Northwest Arkansas is the 22nd fastest-growing area in the U.S., and is consistently ranked as one of the best regions in which to reside in the United States. A critical issue the region now confronts is the availability of quality housing across much of the income spectrum. Yet housing in Northwest Arkansas, like much of the United States, has become bifurcated into two housing types: single-family homes and apartments.
Single-family homes in the U.S. now have a median size of 2,453 square feet and are often isolated from transportation options, making them unattainable for many families. The average size of apartments in the U.S. is less than 900 square feet, making them unlivable for many families.
Attainable housing addresses the needs of households making 60% to 120% of the median income. This demographic group typically doesn’t qualify for government subsidized housing, yet may still struggle to find affordable, available housing options in Northwest Arkansas.
Housing Northwest Arkansas presents a 2018 initiative, led by the University of Arkansas’ Fay Jones School of Architecture and Design and made possible by a grant from Walton Family Foundation, exploring optimal approaches to guide the growth of Northwest Arkansas and to maintain the quality of life distinguishing the region, through an in-depth exploration and design of mixed-use, mixed-income attainable housing.
The three-tiered Housing Northwest Arkansas initiative included a design studio focused on students, a regional symposium focused on the community, and a professional design competition. Each of these three components added to the in-depth exploration of national and regional housing issues of design, zoning, finance, city planning, community development, and community education and engagement.
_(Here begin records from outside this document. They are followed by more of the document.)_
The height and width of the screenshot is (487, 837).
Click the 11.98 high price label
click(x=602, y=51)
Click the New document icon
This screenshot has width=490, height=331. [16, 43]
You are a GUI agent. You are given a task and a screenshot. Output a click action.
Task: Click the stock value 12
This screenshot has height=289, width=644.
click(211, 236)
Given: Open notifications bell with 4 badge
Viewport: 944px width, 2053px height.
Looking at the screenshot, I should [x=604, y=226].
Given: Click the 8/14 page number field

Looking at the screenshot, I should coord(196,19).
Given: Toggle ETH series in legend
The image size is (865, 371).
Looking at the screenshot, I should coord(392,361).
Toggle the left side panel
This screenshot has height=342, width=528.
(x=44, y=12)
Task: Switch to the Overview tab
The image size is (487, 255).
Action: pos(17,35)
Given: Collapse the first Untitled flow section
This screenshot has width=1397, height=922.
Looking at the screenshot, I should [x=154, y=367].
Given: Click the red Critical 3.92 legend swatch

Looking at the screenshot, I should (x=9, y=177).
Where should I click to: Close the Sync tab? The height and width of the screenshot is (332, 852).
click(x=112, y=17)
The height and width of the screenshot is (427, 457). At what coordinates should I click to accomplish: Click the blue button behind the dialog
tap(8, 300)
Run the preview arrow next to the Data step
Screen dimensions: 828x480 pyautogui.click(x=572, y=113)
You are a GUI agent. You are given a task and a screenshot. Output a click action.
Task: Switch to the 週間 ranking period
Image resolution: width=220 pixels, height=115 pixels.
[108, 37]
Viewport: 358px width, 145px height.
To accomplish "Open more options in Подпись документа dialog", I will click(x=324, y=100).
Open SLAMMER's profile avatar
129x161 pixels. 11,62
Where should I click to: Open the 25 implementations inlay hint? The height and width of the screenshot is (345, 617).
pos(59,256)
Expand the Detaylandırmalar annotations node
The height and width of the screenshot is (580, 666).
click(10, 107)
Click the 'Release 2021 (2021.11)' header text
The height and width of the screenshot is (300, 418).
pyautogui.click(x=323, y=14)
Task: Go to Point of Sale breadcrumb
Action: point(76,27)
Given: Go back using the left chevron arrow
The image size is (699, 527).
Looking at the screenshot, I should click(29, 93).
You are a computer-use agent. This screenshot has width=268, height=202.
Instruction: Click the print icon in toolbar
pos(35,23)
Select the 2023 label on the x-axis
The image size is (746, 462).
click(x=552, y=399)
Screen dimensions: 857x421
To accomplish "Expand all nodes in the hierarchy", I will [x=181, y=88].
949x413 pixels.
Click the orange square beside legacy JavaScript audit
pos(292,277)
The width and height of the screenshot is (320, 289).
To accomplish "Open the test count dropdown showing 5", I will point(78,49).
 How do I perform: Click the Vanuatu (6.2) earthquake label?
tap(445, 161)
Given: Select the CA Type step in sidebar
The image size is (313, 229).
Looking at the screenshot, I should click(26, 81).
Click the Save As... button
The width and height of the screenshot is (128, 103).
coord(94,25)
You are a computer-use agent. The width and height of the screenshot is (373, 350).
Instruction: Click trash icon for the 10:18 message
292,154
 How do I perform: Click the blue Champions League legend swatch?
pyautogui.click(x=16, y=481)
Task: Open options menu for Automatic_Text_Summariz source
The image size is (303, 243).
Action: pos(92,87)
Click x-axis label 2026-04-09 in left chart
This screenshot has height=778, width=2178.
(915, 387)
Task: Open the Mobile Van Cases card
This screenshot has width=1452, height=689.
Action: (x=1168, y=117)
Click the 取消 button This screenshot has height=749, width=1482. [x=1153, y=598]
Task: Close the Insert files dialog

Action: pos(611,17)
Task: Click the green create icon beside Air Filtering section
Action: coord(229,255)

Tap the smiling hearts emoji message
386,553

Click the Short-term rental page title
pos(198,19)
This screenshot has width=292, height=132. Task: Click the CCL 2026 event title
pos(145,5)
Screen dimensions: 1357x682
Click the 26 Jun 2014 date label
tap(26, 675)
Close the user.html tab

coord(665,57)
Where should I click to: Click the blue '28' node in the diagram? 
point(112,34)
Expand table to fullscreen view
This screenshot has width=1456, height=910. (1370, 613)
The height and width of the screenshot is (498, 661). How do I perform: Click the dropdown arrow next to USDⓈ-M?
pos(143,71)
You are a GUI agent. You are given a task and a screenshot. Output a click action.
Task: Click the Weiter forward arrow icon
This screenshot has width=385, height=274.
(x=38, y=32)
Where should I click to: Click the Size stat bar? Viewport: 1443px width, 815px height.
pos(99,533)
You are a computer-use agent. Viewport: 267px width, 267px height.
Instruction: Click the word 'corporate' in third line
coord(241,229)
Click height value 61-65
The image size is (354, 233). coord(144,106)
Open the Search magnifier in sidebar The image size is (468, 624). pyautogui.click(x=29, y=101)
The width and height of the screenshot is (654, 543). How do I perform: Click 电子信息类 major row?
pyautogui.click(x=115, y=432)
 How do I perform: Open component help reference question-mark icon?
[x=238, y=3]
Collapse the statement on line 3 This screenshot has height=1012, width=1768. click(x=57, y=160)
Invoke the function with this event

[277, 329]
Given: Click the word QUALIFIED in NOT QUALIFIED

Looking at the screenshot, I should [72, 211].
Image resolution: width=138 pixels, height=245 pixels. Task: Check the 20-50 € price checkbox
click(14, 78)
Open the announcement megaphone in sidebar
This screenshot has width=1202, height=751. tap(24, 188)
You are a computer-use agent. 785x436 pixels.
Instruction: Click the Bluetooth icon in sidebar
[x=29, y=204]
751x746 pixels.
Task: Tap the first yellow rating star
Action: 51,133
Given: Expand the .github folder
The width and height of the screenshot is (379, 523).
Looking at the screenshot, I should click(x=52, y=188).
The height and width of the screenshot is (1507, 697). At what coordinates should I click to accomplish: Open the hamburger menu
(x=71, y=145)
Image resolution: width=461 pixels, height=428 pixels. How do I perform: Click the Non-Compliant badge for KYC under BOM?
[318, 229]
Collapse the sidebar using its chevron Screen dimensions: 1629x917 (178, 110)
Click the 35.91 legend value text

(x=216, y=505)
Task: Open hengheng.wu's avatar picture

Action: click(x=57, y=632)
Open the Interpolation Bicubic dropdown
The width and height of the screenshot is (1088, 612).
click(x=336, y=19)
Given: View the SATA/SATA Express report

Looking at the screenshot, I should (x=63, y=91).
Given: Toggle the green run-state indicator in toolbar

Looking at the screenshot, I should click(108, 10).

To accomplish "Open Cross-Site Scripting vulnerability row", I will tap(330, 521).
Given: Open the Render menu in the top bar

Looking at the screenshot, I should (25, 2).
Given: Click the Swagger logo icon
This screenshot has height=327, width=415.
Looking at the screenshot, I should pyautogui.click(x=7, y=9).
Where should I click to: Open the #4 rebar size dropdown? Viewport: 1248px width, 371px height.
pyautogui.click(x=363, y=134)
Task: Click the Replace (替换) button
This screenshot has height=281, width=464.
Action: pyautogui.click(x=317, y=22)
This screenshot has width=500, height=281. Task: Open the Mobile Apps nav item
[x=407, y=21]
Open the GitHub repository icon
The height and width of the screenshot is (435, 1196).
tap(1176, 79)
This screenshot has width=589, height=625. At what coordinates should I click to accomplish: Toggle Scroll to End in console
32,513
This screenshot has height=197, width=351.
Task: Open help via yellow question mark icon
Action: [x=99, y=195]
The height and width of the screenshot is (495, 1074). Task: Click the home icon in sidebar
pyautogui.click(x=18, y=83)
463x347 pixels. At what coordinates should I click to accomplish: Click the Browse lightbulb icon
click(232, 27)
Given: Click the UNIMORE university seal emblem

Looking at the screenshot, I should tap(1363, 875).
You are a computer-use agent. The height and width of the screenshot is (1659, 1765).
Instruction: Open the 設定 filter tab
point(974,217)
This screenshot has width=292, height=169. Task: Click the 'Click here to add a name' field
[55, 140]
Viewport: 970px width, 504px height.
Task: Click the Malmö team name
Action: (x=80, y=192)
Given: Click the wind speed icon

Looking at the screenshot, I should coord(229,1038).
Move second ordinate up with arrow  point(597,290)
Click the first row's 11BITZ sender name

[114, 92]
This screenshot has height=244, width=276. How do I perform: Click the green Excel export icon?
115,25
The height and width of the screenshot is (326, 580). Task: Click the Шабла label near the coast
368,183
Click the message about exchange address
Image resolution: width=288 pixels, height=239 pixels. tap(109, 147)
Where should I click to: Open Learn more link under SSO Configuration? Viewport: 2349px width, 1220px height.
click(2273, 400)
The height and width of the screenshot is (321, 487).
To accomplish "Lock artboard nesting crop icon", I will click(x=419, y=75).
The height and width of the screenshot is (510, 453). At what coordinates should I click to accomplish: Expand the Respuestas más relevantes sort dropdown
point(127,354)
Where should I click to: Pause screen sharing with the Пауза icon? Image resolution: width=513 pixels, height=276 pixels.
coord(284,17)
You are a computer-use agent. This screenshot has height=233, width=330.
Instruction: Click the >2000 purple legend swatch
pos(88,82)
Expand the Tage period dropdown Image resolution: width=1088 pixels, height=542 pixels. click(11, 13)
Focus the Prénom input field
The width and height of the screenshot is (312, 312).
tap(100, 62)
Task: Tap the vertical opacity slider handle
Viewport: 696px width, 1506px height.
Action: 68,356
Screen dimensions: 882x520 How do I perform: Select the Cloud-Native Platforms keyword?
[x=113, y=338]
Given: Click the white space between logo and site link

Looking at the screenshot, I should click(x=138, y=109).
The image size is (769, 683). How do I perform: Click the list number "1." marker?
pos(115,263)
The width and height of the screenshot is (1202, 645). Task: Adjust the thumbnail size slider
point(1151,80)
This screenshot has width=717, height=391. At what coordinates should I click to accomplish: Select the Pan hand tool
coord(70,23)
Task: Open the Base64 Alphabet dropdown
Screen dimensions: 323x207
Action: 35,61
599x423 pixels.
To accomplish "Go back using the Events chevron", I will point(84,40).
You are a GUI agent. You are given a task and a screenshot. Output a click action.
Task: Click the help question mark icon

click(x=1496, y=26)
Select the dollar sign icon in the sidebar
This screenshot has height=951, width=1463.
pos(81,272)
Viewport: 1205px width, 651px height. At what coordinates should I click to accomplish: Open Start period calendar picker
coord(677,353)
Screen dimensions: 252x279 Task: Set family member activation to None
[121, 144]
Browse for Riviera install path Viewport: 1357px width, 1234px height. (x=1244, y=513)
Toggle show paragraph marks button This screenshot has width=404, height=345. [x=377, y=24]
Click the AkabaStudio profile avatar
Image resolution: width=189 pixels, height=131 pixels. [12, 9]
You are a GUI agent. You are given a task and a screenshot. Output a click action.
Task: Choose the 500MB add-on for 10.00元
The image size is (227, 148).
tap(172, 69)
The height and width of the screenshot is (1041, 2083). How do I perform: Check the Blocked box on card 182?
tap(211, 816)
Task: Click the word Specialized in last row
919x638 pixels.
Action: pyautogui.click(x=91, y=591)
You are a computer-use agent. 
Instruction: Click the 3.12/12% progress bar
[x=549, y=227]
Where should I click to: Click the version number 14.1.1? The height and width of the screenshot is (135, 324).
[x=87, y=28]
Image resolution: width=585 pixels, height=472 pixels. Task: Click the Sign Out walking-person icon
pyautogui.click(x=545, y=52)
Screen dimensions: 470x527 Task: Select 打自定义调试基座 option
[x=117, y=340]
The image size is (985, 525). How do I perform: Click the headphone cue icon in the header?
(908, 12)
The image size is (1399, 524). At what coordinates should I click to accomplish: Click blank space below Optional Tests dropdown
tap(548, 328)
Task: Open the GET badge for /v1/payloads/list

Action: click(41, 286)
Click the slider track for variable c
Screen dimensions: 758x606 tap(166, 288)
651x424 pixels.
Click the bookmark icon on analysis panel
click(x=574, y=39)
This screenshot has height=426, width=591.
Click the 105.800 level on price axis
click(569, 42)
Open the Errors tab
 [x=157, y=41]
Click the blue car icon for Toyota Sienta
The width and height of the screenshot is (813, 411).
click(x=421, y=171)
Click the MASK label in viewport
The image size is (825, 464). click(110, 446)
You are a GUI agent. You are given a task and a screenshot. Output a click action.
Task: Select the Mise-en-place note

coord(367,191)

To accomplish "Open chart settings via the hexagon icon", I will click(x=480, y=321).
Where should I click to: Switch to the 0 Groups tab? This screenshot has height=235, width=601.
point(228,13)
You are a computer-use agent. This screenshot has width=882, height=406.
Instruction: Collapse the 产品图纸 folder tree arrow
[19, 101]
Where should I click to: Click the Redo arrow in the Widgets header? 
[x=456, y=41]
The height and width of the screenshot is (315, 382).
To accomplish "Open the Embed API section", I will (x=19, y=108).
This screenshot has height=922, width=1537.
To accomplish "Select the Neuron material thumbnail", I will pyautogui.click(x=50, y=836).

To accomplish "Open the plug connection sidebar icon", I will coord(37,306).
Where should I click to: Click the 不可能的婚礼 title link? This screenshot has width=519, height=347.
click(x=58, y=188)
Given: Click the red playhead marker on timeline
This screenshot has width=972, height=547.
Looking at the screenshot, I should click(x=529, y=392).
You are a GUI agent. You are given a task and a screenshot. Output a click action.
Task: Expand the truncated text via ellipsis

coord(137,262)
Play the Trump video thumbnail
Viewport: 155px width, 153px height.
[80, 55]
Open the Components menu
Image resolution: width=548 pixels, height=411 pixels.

Throughout this exploration, the goals remained constant: educating Fay Jones School students, informing the Northwest Arkansas community, and building a better Northwest Arkansas.
The Design Studio engaged students in a collaborative, interdisciplinary study of housing issues, precedents and design proposals that incorporate the social, urban, and architectural agendas into a cohesive whole.
The Regional Symposium brought local and national experts together to address the current state of policy, design and development in a public forum.
The Professional Design Competition invited 25 national and international design practices to present mixed-income and attainable housing solutions for five sites in Bentonville, Arkansas, each seeking to bring their design expertise to bear upon the local challenges, culture, values, and vision of Northwest Arkansas.